Our experience of sound is created by the motion of the air around us. That motion arises from the movement of nearby objects, whether machines, mosquitos, or musical instruments. Many authors have collected and organized the mathematical equations that predict the motions of the air. Perhaps the first to do so comprehensively was Lord Rayleigh. His Theory of Sound (1877, 1894) included everything he could find on the topic, organized in a logical development of ideas and math and largely rendered in the language of differential calculus. It was a singular achievement in its day, and so acute that physicists can still learn much from it.

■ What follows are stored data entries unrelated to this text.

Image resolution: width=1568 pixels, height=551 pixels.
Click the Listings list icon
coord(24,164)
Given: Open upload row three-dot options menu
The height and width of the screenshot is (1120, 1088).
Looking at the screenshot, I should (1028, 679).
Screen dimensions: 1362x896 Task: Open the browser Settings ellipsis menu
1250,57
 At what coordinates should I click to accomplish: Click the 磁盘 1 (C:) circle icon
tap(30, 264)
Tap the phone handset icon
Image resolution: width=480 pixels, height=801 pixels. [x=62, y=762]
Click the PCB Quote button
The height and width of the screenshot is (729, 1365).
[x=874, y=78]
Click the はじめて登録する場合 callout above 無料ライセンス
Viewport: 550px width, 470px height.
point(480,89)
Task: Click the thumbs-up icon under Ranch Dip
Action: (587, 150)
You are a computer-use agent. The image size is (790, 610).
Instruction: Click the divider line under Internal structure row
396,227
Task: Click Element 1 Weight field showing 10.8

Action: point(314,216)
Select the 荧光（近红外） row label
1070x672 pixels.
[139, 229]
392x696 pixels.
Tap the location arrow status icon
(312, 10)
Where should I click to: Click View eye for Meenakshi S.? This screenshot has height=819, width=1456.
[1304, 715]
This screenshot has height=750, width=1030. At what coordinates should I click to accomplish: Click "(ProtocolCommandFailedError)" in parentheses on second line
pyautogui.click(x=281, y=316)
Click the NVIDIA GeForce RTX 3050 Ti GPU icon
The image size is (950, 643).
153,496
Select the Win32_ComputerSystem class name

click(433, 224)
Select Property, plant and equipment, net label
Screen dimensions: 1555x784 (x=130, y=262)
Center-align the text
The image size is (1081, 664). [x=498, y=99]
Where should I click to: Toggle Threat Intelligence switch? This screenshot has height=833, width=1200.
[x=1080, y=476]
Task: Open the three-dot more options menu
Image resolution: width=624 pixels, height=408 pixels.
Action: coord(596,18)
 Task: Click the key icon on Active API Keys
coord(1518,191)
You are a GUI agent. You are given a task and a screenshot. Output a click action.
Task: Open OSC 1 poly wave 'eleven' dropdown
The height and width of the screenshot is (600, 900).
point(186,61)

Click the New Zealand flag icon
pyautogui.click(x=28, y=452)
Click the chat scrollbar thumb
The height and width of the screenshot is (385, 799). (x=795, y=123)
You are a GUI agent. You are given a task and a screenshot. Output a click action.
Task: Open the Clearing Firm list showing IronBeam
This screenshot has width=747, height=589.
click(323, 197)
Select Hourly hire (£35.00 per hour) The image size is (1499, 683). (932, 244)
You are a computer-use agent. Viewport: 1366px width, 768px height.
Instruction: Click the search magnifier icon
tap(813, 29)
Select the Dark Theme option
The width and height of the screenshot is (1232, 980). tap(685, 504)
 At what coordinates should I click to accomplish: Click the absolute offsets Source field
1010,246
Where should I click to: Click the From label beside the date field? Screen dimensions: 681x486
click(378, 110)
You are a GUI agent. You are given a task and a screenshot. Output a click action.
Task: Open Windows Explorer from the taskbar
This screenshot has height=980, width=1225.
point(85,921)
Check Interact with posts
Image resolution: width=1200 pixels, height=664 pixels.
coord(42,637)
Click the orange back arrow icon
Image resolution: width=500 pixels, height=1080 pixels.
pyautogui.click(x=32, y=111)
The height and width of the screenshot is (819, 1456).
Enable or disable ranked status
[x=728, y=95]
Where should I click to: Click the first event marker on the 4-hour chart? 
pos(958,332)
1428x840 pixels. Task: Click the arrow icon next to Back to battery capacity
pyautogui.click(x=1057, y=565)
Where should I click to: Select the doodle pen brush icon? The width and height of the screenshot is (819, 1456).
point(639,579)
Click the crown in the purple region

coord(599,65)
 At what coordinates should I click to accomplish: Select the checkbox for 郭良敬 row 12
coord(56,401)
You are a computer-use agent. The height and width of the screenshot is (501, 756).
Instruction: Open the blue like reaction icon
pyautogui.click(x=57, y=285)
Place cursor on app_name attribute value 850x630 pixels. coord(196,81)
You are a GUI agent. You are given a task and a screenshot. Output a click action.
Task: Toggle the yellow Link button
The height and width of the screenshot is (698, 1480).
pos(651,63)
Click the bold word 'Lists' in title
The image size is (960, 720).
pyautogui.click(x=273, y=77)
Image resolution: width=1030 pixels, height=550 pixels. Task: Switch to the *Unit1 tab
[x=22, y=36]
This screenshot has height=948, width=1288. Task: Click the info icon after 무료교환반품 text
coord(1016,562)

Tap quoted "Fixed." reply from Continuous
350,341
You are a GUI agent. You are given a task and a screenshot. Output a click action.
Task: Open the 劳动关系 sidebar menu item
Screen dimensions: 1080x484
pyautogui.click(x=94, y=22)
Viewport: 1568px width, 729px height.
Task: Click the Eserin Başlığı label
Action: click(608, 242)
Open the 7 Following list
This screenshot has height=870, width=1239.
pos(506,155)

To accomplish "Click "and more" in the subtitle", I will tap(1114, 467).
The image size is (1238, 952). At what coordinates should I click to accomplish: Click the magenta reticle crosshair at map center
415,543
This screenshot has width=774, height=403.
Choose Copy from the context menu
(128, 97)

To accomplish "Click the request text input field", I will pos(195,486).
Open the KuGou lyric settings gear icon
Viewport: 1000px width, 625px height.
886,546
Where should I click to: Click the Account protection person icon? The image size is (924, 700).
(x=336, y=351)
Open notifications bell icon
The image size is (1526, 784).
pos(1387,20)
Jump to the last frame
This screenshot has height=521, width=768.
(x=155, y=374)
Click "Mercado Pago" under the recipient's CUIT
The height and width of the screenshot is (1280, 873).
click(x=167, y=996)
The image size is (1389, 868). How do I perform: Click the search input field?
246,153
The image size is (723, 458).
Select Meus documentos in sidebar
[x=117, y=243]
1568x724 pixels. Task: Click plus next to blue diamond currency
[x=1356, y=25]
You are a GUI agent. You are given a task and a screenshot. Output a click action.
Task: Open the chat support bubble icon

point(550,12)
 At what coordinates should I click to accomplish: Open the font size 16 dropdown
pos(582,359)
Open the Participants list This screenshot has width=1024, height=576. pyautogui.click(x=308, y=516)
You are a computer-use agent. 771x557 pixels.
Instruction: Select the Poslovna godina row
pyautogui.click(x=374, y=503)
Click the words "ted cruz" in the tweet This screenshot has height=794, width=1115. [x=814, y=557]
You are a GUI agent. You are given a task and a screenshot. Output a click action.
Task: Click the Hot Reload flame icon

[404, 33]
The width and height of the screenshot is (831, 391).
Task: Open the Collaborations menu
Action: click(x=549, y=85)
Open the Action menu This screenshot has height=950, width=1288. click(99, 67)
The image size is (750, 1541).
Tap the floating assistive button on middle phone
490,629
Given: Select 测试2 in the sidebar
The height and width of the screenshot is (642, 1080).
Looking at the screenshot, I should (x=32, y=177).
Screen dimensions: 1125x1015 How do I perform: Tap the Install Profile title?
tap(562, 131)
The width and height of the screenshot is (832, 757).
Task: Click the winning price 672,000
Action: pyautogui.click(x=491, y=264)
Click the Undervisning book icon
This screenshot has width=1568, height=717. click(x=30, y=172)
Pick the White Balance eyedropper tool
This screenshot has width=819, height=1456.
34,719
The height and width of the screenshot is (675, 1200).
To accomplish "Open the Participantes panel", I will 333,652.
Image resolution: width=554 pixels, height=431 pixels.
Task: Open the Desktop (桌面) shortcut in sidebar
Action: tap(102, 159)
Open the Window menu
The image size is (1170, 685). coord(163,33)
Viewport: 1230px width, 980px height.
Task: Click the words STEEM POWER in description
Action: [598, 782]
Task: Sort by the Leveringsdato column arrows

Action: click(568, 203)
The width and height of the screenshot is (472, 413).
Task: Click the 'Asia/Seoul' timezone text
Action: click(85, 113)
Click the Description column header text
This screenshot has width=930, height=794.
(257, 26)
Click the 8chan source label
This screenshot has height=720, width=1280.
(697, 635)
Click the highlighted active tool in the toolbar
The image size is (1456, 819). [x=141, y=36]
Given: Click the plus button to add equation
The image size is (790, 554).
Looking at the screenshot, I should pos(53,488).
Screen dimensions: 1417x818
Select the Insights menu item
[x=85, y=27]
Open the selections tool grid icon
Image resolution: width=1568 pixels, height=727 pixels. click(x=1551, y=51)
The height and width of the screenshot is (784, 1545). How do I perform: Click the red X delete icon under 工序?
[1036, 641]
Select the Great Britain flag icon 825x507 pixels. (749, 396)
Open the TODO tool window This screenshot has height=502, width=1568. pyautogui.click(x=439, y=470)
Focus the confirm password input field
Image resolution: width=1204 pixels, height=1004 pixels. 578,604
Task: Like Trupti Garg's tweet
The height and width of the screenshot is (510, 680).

One of Rayleigh’s distinctive contributions was his careful demonstration of the construction of his mathematical models, revealing the assumptions and compromises that limited their predictive abilities. Some of his derivations were unambiguously solid; others employed compromises significant enough to invite the reader’s consideration. With characteristic candor, he prefaces the second edition with a confession to his readers: “The pure mathematician will complain, and (it must be confessed) sometimes with justice, of deficient rigour, [but] the physicist may occasionally do well to rest content with arguments which are fairly satisfactory and conclusive from his point of view.”

In Acoustics of Musical Instruments, Antoine Chaigne and Jean Kergomard have applied mathematical rigor with comprehensive scope, and the result is remarkable. The authors show the readers how each model of musical instrument acoustics is constructed and discuss the effects of assumptions and approximations. The level of detail they provide gives readers greater confidence in what each model can do—and a firmer understanding of what it cannot. Their observations drive them to build ever more effective models, many using ideas that were not available in Rayleigh’s time.

Since musical instruments usually depend on vibrations to generate sound, the authors begin with the simplest equations describing bound motion and oscillation. They expand into traveling waves, modes of vibration, and damping and coupling, and they incorporate nonlinear and discontinuous behaviors. Finally, they model the complexities of design and operation of typical musical instruments, including wood and brass winds, violins, guitars and pianos, and various percussion instruments.

Each kind of instrument is given close attention, as is the listener’s orientation with respect to the instrument, since musical instruments often drive different air motions in different directions. The authors’ attention to wind instruments is necessarily more extensive in order to encompass those instruments’ wider variety of input and output. Unlike string and percussion instruments, whose vibrating parts are made of solids that are relatively unchanging, wind instruments do not themselves vibrate significantly. Instead, they contain air that vibrates. Those vibrations are driven by motions of air inside the performer and are deeply affected by interactions with the air surrounding the instrument. The necessary models predicting the vibrations are developed over several dedicated chapters.

The authors use Newtonian mechanics for their initial simple models, then refine them by incorporating concepts from finite math, thermal and fluid dynamics, structural analysis, and dynamic systems. Although other books take a similar approach, Chaigne and Kergomard distinguish themselves by patiently introducing their topics, developing and assessing the math, and explaining their subject in a way that prevents any confusion or misunderstanding.

Readers also benefit from the authors’ substantial investment in the book, which they have improved through several editions; this is the first English edition of the valuable text, which had earlier appeared in French. Chaigne and Kergomard have drawn from an immense collection of both theoretical and experimental sources, which has yielded a resource that is current, thorough, and packed with citations that can lead readers to deeper exploration.

Chaigne and Kergomard’s magnum opus sets a high standard for logical and mathematical rigor in musical-instrument acoustics. The text and math are lucid throughout and should be easily understood by readers with a basic grasp of mechanics. The authors are justified in recommending the book to “students at master’s and doctorate levels [and] researchers, engineers and other physicists with a strong interest in music”—each of those groups will find the information they need in Acoustics of Musical Instruments.

Barry Greenhut teaches musical acoustics in the music technology program of NYU Steinhardt's music and performing arts professions department. He is also a performer and composer and spends a lot of time thinking of ways to make sounds.